Other speakers included the representatives of the NBG's securities market and banking supervision.
“The purpose of the draft law is to increase commercial bank access to diversified sources of funding and to help the development of covered bond market in Georgia,” said the NBG in a statement published on Tuesday.
The EBRD has provided vital assistance in helping develop legal frameworks across eastern Europe and, as a consequence, benchmark euro supply has emerged most recently from Estonia, which followed Slovakia and Poland.
With the EBRD’s help Latvia recently enacted its law and should soon be poised to follow up with issuance. A Lithuanian law is expected to emerge before long.
But, with Georgia’s real estate market valued at roughly €7bn, it’s highly unlikely that benchmark supply will emerge.
According to the presentation the prospective law will cap issuance at 4% of an issuer’s total assets.
Residential mortgage loans with a loan to value ratio of up to 80% will be eligible for the cover pool, whilst commercial loan LTVs will be limited to no more than 60%.
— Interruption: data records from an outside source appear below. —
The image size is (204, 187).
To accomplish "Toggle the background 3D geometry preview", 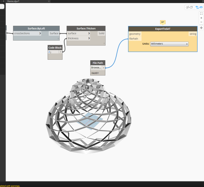I will (189, 7).
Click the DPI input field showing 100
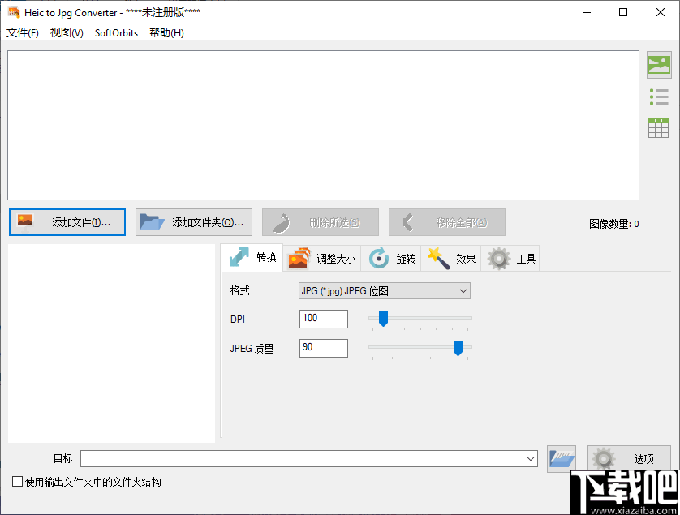 pos(323,319)
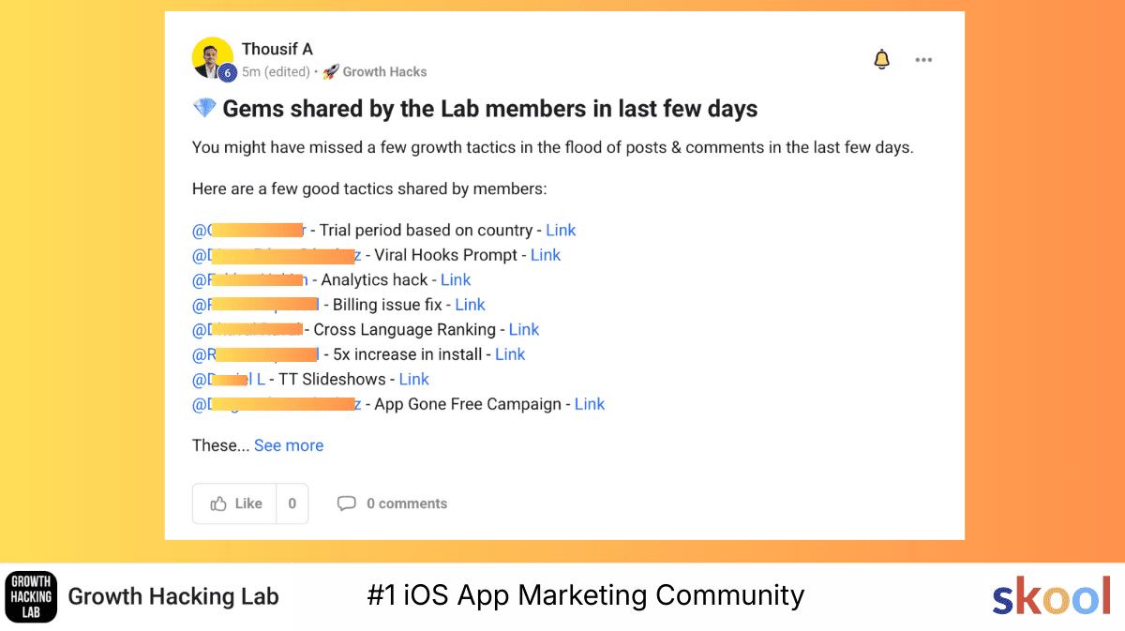The image size is (1125, 631).
Task: Open the Analytics hack link
Action: pos(456,280)
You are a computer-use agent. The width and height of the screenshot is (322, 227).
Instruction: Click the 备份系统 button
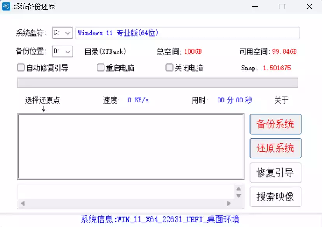click(x=275, y=124)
The cover pool can also hold eligible liquid assets, as well as derivatives.
Asset and liabilities will need to be in the same currency suggesting deals will initially only be available in Georgian lari. This would imply that scope for international placement may be limited.
Overcollateralisation will be set at a minimum of 2% and banks will need to include a liquidity reserve that holds payments for the next 180 days.
The risk exposure will be in line with the Capital Requirement Regulation. Based on an expected rating in the range of BB+ to BB-, the covered bonds would carry a risk weighting of 50%.